*ASSIGNMENT:* The answer must consist solely of the lines from the one containing "Given: Continue with the Next > button" through the last line of the records below, repeated exactly, with all pictures omitted.

(Extracted data entries)
::::
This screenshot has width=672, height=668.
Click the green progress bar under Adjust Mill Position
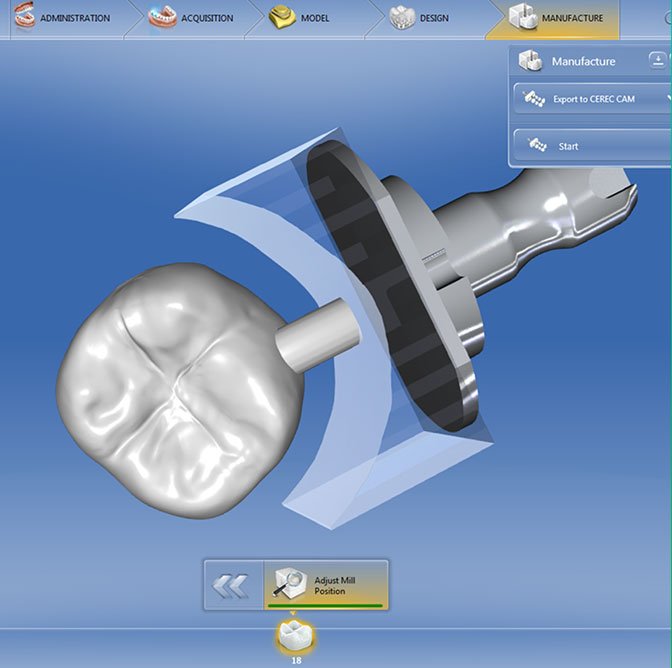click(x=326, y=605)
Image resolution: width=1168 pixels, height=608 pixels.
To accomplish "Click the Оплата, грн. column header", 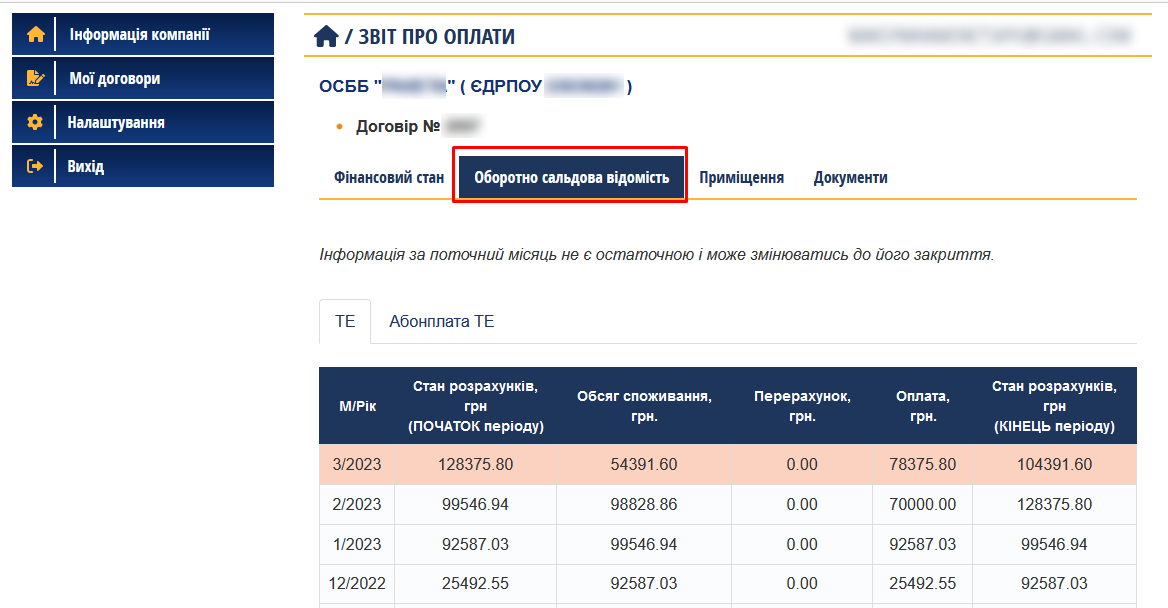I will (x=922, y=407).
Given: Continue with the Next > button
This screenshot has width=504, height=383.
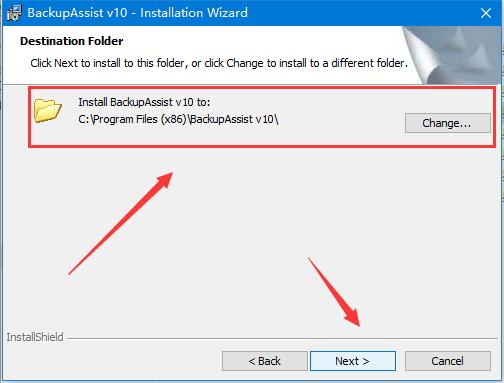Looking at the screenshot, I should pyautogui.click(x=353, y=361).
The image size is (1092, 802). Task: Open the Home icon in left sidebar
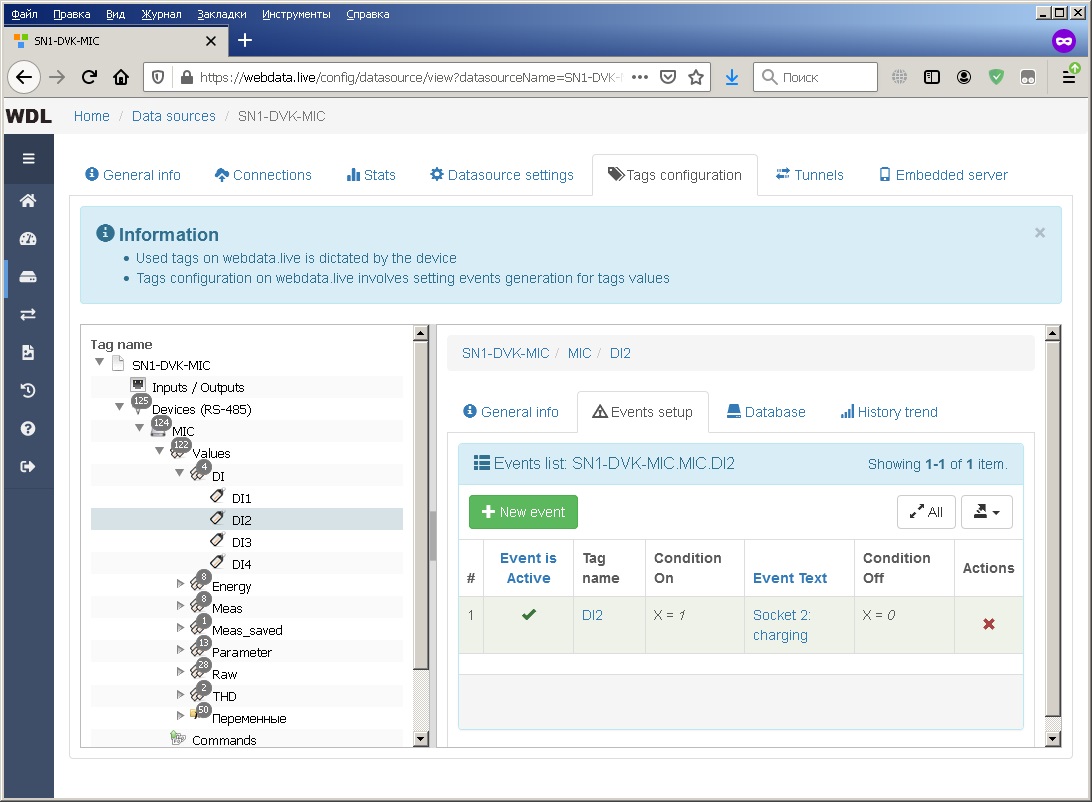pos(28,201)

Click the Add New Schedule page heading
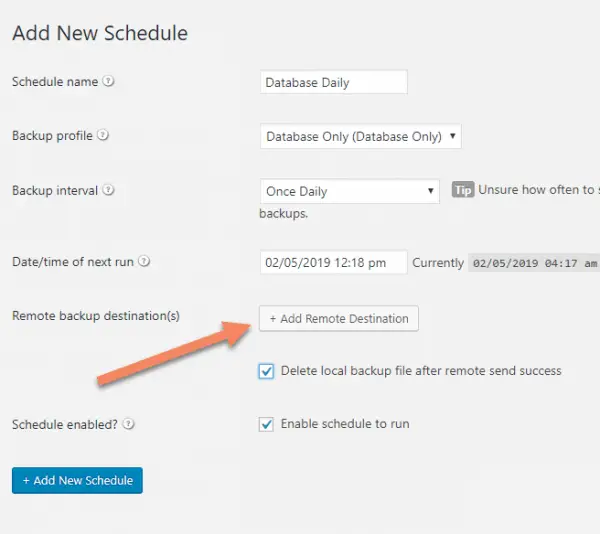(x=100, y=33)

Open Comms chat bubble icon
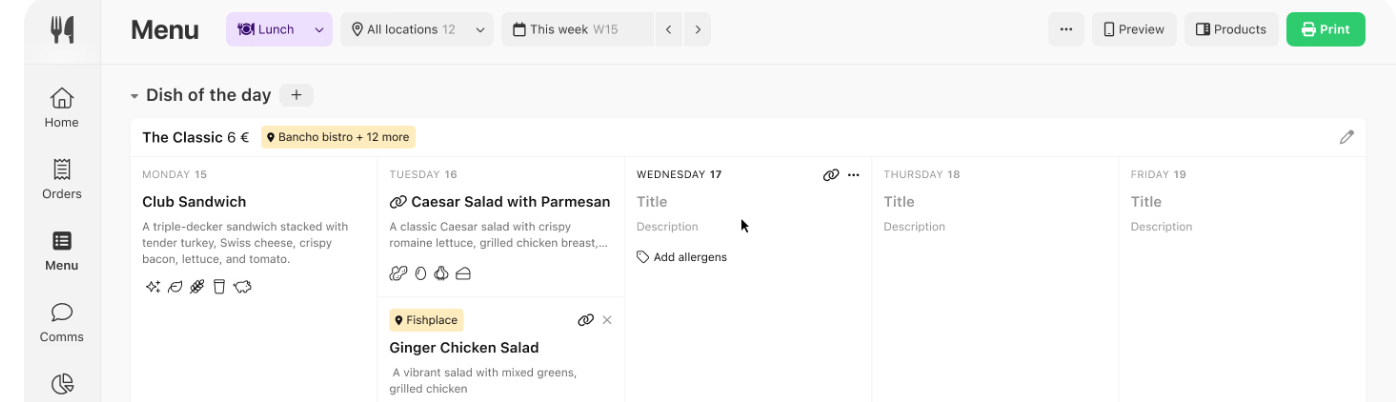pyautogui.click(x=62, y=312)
::::
*ANSWER TO THIS PROBLEM:*
Given: Continue with the Next > button
This screenshot has width=504, height=383.
Looking at the screenshot, I should pyautogui.click(x=353, y=361).
The image size is (1092, 802). Task: Open the Home icon in left sidebar
pos(28,201)

Click the Add New Schedule page heading
(x=100, y=33)

Open Comms chat bubble icon
pyautogui.click(x=62, y=312)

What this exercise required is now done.